I'm killing airport wait time after 3 great days at DEMO 08. I think it is my 15th DEMO, but I'm not sure. I've lost count. It was a good conference, as it always is and a personal favorite of mine. For me it has been a place of many firsts. When I started my own PR agency, it was the 1st place I launched a client. In 2005, it was where Scopble and I signed our book deal with the Wiley guys who flew down to meet us. This time it was where I launched my 345th career, this time as a Video Blogger for FastCompany TV.
This year was as different as for me as it was the same. It was the same because I have this aging circle of friends who get together at this event twice each year and most of us have been doing it for a good many years. We used to be the young disruptors in the back of the room. Now we sit up front where connection is better. It was different because I was my debut as a video blogger. I interviewed about 20 people all of whom connected with my core topic of social media's impact on business and culture. I won't really know how well I did until I watch the clips over the next two days.
I'm old enough to know that however good or bad they turn out. I will get better. But there was one paragraph in all the interviews I conducted that is resonating with me. It came in my very last interview, which happened to be Chris Shipley, the respected executive producer of the past 20-something DEMOs.
I asked her what takeaway trends she saw from this year and she told me that it would be the last year that DEMO would have a special segment focused on social media. This from the person credited with introducing the term, several DEMOs back.

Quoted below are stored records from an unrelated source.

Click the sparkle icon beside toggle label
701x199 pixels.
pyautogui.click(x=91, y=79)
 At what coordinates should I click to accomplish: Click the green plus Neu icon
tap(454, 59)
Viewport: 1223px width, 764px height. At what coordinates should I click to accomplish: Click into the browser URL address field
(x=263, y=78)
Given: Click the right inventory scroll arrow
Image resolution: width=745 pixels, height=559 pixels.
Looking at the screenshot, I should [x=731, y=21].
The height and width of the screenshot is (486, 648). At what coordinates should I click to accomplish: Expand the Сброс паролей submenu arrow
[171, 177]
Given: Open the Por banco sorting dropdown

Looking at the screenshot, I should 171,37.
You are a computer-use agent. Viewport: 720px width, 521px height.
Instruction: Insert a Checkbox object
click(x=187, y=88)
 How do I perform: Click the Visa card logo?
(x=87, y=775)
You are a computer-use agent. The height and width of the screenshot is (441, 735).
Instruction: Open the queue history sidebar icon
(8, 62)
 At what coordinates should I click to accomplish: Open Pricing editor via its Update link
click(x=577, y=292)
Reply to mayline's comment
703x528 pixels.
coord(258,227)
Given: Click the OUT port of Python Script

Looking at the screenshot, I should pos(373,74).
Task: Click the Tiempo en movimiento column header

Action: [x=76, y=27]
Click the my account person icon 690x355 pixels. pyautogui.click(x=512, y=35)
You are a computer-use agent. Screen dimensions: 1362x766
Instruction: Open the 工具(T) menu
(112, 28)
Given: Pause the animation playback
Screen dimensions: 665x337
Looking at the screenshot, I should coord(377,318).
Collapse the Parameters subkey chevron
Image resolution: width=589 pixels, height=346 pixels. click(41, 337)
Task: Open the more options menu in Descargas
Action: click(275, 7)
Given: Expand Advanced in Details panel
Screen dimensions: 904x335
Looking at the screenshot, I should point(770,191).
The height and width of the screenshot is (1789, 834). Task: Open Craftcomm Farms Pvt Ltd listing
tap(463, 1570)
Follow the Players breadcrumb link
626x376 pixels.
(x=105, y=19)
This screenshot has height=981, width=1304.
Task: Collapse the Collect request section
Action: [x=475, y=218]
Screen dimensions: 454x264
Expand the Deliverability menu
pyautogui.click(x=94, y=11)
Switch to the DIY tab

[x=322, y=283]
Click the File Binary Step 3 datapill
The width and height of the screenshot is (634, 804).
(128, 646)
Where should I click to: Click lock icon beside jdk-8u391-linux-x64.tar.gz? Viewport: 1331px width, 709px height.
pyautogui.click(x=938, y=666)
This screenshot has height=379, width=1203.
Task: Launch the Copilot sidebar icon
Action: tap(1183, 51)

Does ths mean that I'm getting into producing a program on a topic that is already becoming passe? Not it all. Chris put it another way and I can restate here without checking the clip. But her key point is that social media was normalizing. It was becoming a part of nearly all 77 companies presenting at DEMO and it can be expected to be part of most of the new technologies introduced at DEMOs moving forward.
But the social media elements, the community functionality, polling, blog, video pieces are no longer the news. They are just as normal as the line f a decade ago when presenter would boast with enthusiasm that "IT'S ONLINE!!!" One year it bacame a "so what," and we moved on.
What this means is that most innovation is now social in some sense and that has enormous implications for where society and culture and business are going. Social media is doing what all good technologies should do. They should fade into background as we become accustomed to them.
In the foreground should be people and that is my take-away from this most enjoyable event.